== What you will do ==
[1] In the forum thread about St-Jean, what is the only famous or high building the site lists for the city?
[2] Write the next part of the forum thread about St-Jean, picking up after its final line.

== Quoted passage ==
>>

# What St-Jean really looks like...



## 28Medic (11 May 2005)

Hi
I did a search on St-Jean to see what the city has to offer and came up with this site that identifies cities by their famous buildings and High-rise Buildings!!
Well apparently St-Jean has only ONE building famous or High, and that would be the Mega!  This link shows what the Mega looks like, outside and inside:
http://www.emporis.com/en/wm/bu/?id=212042 (you have to click on the "See More Files" link to see more pics)

Who picked the colour scheme for this place?

For all those pilots on their SLT (including my DH), complaining about not seeing a CF plane yet, why don't you go visit this plane at the Mega...http://www.emporis.com/en/il/im/?id=287744  

Cheers,


----------



## MdB (11 May 2005)

<<

== Data shown ==
>>

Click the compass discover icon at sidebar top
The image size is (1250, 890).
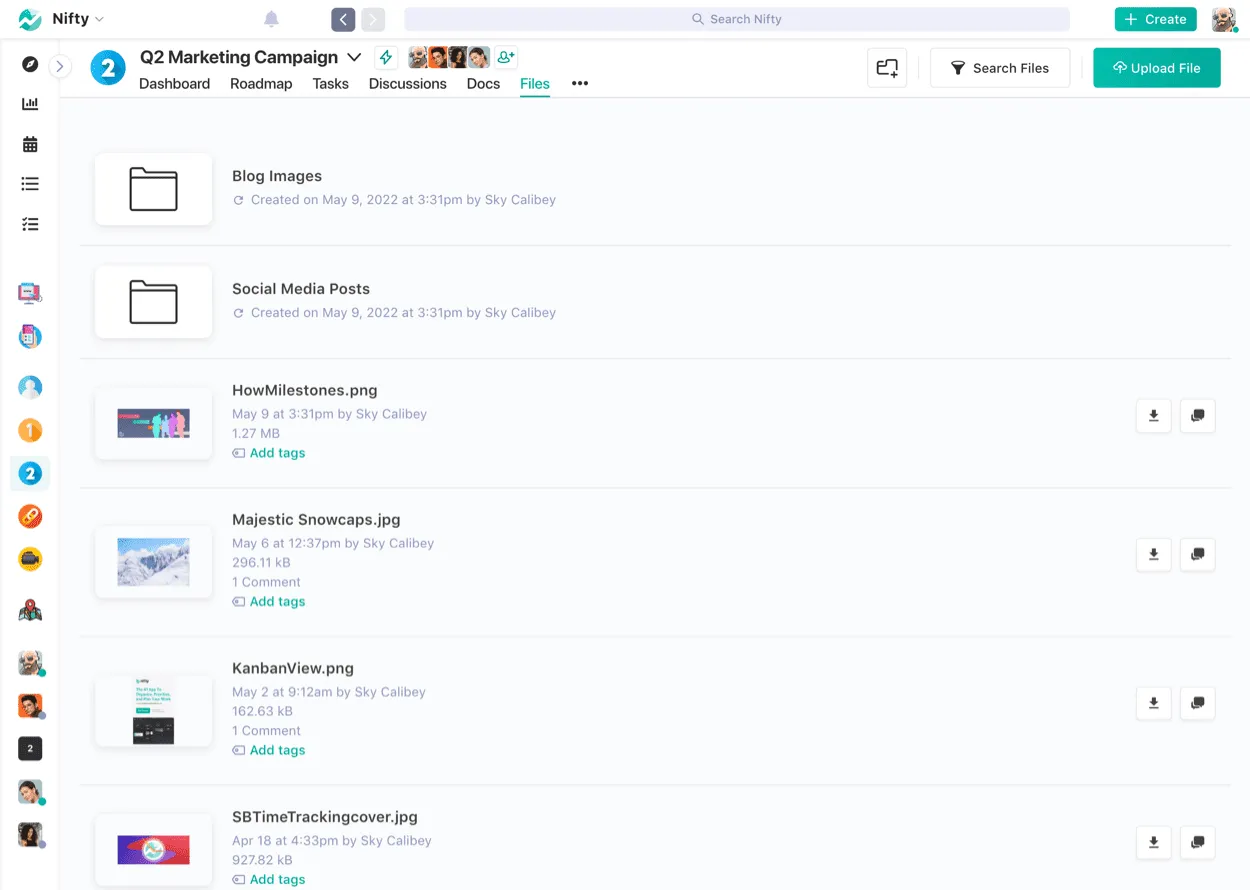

<<
>>

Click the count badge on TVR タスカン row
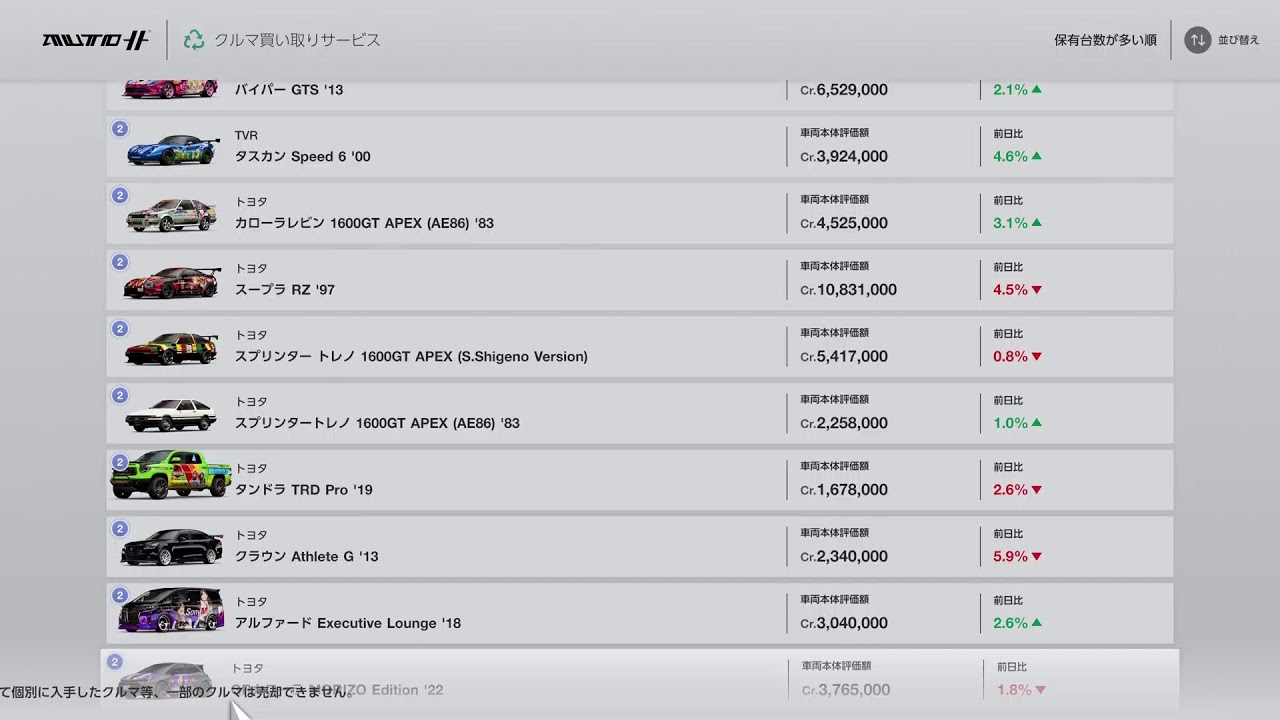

<<
>>

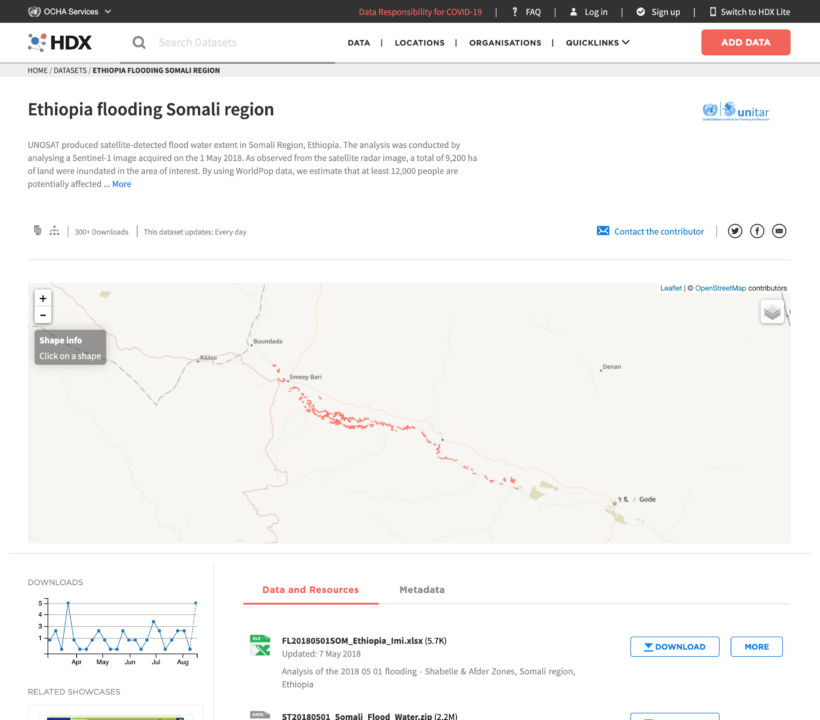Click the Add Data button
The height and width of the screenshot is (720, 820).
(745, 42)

<<

== Answers for the exercise ==
[1] The Mega

[2]
Hi,

Not to rant about your post, but there's still much more in St. Jean than the highest buildings reported on some website.

Here's the link to the city's website would will help you discover this city and what it looks really like.

City's portal: http://www.ville.saint-jean-sur-richelieu.qc.ca/cgi-bin/index.cgi#

City's pictures: http://www.ville.saint-jean-sur-richelieu.qc.ca/cgi-bin/index.cgi?page=z7_1

Note: the entire site is in French only. But you still can wander through it catching here and there some interesting infos.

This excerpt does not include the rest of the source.